● **Exercise aim**: Output exactly the lines between the one holding "Click the X (Twitter) icon in profile" and the last line of the data below, both of those lines included.

Excerpted data Start Marker

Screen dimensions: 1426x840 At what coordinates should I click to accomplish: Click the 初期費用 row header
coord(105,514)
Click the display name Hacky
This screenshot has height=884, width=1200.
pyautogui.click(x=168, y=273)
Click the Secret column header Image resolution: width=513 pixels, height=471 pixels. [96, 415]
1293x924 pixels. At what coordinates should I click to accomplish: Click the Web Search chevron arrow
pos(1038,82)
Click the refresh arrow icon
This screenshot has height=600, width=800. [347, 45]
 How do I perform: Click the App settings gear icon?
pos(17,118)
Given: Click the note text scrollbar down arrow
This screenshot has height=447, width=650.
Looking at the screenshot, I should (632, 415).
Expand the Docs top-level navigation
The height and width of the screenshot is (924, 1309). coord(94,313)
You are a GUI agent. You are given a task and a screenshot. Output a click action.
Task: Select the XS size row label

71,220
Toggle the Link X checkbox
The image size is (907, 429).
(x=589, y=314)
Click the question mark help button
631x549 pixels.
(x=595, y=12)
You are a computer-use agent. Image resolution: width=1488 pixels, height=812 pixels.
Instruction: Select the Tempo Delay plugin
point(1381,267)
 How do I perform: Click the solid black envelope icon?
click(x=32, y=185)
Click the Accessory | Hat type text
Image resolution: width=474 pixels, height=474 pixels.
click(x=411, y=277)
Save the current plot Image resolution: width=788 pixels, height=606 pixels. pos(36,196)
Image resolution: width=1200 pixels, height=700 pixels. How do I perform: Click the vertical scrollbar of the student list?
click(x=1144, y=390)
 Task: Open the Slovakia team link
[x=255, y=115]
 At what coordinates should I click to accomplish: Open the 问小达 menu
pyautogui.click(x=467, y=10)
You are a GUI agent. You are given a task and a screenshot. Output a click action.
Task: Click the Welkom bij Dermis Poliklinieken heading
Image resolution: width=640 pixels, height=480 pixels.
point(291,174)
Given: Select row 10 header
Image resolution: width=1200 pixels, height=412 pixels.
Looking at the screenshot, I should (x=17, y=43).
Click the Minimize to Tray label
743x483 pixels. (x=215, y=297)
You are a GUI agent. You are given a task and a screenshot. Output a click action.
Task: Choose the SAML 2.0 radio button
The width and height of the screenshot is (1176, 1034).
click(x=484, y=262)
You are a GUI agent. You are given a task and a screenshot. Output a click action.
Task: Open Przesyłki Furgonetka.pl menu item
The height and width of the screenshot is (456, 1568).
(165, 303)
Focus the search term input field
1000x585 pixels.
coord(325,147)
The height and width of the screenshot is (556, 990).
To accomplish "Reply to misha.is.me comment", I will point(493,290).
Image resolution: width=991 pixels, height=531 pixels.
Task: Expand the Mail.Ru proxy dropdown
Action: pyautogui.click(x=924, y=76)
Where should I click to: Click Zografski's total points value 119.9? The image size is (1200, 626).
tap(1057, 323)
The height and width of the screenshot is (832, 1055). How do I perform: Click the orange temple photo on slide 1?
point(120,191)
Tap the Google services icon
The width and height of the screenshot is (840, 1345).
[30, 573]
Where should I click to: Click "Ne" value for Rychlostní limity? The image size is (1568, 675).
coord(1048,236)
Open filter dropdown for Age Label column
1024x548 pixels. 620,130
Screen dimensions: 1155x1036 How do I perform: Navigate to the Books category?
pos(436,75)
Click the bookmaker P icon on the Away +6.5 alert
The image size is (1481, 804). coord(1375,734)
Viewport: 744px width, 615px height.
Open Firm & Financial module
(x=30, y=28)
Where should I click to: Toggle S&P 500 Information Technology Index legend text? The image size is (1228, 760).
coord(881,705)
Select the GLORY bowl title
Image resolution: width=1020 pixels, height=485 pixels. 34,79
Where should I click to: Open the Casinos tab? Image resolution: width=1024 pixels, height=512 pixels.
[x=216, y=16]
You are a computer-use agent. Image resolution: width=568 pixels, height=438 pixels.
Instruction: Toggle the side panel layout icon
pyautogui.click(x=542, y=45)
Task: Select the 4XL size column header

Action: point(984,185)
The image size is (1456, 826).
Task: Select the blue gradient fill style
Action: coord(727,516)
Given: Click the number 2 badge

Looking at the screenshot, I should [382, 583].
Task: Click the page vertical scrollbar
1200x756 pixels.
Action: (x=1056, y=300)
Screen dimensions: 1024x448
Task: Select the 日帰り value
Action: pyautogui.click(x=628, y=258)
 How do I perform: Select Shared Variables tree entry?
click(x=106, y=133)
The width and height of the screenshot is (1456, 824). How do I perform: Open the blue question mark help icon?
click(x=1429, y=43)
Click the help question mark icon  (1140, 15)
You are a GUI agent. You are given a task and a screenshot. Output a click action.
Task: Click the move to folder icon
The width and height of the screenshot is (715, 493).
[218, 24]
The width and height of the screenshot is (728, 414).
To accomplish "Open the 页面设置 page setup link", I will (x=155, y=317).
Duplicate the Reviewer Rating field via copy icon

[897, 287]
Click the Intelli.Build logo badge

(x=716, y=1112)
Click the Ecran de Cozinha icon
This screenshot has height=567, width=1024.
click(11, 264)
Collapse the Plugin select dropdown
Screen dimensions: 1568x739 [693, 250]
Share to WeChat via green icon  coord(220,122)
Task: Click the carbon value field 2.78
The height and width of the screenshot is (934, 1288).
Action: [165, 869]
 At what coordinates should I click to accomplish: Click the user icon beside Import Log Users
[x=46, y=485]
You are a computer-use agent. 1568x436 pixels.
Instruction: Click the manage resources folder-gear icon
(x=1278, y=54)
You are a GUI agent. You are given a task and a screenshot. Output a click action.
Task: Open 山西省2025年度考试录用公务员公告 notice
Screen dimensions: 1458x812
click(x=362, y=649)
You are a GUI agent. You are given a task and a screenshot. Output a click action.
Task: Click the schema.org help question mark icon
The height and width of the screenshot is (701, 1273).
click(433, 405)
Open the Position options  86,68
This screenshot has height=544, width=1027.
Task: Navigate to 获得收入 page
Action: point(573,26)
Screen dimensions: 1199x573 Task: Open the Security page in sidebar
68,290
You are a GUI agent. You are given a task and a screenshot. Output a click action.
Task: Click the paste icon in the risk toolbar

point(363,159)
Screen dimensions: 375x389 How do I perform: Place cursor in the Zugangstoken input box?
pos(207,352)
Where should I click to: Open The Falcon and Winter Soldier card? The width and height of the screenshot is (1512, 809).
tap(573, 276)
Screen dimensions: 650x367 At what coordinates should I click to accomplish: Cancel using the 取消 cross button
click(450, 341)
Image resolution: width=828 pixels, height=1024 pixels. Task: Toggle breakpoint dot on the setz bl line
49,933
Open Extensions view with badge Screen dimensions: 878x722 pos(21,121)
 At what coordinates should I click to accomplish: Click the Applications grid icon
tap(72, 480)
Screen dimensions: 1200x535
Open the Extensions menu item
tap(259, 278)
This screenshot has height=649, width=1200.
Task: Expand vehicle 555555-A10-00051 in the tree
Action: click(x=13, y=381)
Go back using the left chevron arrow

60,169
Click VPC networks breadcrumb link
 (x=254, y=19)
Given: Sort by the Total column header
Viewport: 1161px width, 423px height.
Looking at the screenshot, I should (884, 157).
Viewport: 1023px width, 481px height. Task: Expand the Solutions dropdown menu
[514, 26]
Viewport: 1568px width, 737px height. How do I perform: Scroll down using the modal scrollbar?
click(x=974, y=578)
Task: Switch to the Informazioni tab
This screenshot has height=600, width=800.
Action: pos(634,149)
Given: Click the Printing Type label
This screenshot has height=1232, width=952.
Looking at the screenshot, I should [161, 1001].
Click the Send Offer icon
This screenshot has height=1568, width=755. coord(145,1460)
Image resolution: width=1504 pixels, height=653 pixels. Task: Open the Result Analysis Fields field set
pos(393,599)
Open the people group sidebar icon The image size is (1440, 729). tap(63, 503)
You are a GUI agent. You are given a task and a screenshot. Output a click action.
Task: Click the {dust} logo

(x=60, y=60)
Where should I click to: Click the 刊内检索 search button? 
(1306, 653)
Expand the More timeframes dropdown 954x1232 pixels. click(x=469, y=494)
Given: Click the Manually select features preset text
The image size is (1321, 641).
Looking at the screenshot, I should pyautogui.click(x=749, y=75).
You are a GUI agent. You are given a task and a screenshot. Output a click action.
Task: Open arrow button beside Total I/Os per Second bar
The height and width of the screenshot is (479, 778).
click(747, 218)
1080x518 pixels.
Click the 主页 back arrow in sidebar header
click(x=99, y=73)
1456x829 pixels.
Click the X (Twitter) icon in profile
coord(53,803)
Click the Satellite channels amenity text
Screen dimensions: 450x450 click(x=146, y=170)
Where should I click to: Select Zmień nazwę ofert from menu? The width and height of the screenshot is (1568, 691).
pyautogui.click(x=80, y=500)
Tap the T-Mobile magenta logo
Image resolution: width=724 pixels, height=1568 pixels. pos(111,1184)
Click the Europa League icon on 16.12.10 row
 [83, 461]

Excerpted data End Marker

● **Solution**:
Click the X (Twitter) icon in profile
coord(53,803)
Click the Satellite channels amenity text
Screen dimensions: 450x450 click(x=146, y=170)
Where should I click to: Select Zmień nazwę ofert from menu? The width and height of the screenshot is (1568, 691).
pyautogui.click(x=80, y=500)
Tap the T-Mobile magenta logo
Image resolution: width=724 pixels, height=1568 pixels. pos(111,1184)
Click the Europa League icon on 16.12.10 row
 [83, 461]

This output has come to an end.